Via ai tabù, l’Eros svelato e raccontato al Museo Archeologico di Gela

“Eros, dal mito al contemporaneo” è il titolo della mostra d’arte inaugurata oggi alle ore 10.00 presso il museo archeologico di Gela. L’esposizione è stata anticipata da una conferenza stampa presieduta dalla curatrice Alba Romano, il direttore del museo Ennio Turco, lo scultore Giacomo Rizzo e l’artista gelese Giovanni Iudice.

Nel corso della storia il culto della sessualità, sia sul piano fisico che sentimentale, ha subito variazioni. Nell’antica Grecia era considerato un motore di vita, era amore, visione organica del corpo, omosessualità da rappresentare nelle decorazioni sui vasi e nelle sculture, come dimostrano gli stessi reperti archeologici esposti al museo. Eros, nome greco del dio dell’amore, è presente anche in diverse forme nella mitologia di cui la cultura occidentale è figlia. “Il cratere rappresenta l’amplesso del caos come archetipo dell’Eros – commenta Ennio Turco – Non era solo un discorso carnale, ma di conoscenza. Eros era a metà tra uomo e divinità, di fatto con le sue ali si elevava da terra ogni volta che raggiungeva un orgasmo.”   Nella cultura contemporanea, che sia per ragioni religiose o semplicemente moraliste, il sesso e la consapevolezza dei propri istinti variano invece a seconda della cultura a cui si appartiene, diventando in alcuni casi un vero e proprio tabù. Nel corso degli anni è stato anche oggetto di censura, facente parte di una produzione segreta di alcuni artisti, mentre altri ne hanno invece fatto un tema preponderante.

Attraverso nudi, scene di fellatio, rapporti omosessuali, astrattismo, paesaggi dalle forme femminili e giochi di parole, la mostra si propone invece di smascherare questi pregiudizi, di raccontare l’erotismo nelle sue varie sfaccettature. Simbolico è anche il ruolo delle artiste donne che hanno contribuito alla sua realizzazione, e delle rappresentazioni del genere femminili attraverso rapporti saffici, rapporti etero e scenari di fantasia. “Già gli antichi avevano capito che mens sana in corpore sano. Non c’è né perversione né malizia nel liberarsi di certi tabù- interviene Giacomo Rizzo – Per noi artisti è una responsabilità, una missione nel far riconoscere certi aspetti in tutta la bellezza dell’eros.”
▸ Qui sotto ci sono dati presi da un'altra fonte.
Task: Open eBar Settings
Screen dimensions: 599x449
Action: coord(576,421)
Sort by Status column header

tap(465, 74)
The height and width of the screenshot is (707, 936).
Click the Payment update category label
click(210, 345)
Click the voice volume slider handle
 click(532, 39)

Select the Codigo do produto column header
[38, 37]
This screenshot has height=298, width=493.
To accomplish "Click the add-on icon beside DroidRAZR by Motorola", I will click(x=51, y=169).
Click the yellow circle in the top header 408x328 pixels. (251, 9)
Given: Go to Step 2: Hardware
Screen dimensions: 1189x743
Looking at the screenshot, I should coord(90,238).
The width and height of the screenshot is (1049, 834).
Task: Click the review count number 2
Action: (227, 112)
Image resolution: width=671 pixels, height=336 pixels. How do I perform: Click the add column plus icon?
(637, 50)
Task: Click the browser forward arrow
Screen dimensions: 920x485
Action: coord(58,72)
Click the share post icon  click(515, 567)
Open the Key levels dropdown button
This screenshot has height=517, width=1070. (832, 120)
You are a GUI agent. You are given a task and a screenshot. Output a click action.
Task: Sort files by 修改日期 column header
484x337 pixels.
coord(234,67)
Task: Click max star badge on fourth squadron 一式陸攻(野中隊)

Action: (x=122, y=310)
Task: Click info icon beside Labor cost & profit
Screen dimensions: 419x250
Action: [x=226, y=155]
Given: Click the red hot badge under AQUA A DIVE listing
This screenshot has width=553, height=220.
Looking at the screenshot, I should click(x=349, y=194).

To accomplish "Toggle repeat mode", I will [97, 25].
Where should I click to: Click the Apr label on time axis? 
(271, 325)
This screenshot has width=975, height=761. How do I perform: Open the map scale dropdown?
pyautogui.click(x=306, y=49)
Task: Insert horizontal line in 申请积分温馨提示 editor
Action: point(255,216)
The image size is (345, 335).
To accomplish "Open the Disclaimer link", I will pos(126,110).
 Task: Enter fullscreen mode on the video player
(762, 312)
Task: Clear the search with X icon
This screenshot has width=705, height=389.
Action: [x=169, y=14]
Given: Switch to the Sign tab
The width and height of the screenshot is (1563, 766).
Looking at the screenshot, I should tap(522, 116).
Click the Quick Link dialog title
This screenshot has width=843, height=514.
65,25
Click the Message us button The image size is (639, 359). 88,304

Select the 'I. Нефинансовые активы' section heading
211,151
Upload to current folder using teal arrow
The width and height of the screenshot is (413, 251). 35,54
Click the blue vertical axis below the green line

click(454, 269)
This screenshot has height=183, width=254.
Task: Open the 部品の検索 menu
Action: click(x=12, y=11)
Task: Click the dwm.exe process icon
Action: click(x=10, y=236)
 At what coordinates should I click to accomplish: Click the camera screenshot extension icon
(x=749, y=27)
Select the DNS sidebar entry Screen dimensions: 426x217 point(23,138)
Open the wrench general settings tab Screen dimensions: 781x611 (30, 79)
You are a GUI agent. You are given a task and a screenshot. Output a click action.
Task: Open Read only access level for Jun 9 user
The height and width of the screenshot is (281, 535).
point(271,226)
Tuttavia, è anche vero  che per la censura e per l’occhio sociale e moralista, l’arte non-convenzionale viene spesso confusa con la pornografia. Risulta difficile al giorno d’oggi capire come far approcciare i più piccoli alla sessualità in modo consono senza che questi vengano protetti più del necessario. “L’arte sprigiona quelli che sono i terrorismi nelle teste dei ragazzi che dai loro genitori vengono protetti più del dovuto. Purtroppo oggi c’è un grosso equivoco che non fa distinguere l’arte dalla censura legata alla pornografia, per cui i ragazzi hanno un’idea distorta del sesso” – sostiene Iudice.

Eros e thanatos (“morte” in greco) sembrano due concetti opposti, ma in realtà sono contenuti l’uno nell’altro, tanto che l’orgasmo in francese è definito “piccola morte”. Entrambe due pulsioni che ,rascendono, allontanano dalle sensazioni corporee per mezzo della distruzione del sé o dell’altro, o dell’orgasmo. Allo stesso modo commenta Alba Romano: “Nella mostra c’è una sezione dedicata al Perturbante, tutto ciò che è vicino alla morte ma non è morte e continua ad essere vita. Tutto ciò porta a uno stato di eccitazione e curiosità, perché alla fine l’eros non è soltanto l’atto sessuale, ma tutto ciò che dà. È questo motore, questa spinta che poi ti porta a desiderarlo.”

Oltre alle opere degli stessi Iudice e Rizzo, saranno esposte anche quelle degli artisti Emanuele Giuffrida, Ignazio Schifano, Giulio Catelli, Barbara Cammarata, Daniele Cascone, Gaestano Costa, Marco Stefanucci, William Zanghi, Philippe Berson, Lou Doubois, Kali Jons, Isa Kaos, Frédéric Léglise e Jojo Wang.  La mostra sarà aperta domani a partire dalle ore 18.00.